[EXERCISE MATERIAL]
· · · · · · ·

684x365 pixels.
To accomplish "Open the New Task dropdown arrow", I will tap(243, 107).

· · · · · · ·

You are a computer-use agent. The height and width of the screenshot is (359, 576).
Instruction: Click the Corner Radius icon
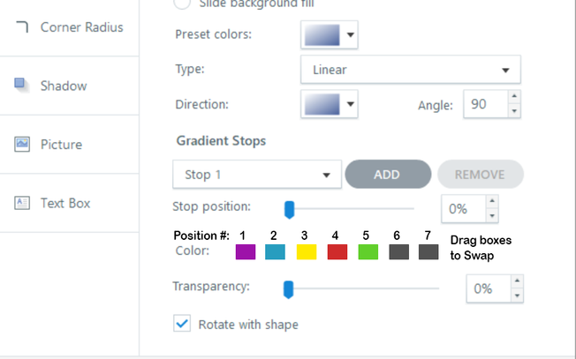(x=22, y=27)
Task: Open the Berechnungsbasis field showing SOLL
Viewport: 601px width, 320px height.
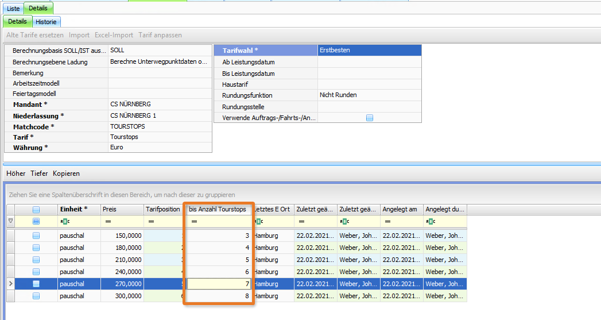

· · · · · · ·

[TASK DESCRIPTION]
Lines of the listing above that contain the word "Open" should all be returned.

[ANSWER TO THIS PROBLEM]
To accomplish "Open the New Task dropdown arrow", I will tap(243, 107).
Task: Open the Berechnungsbasis field showing SOLL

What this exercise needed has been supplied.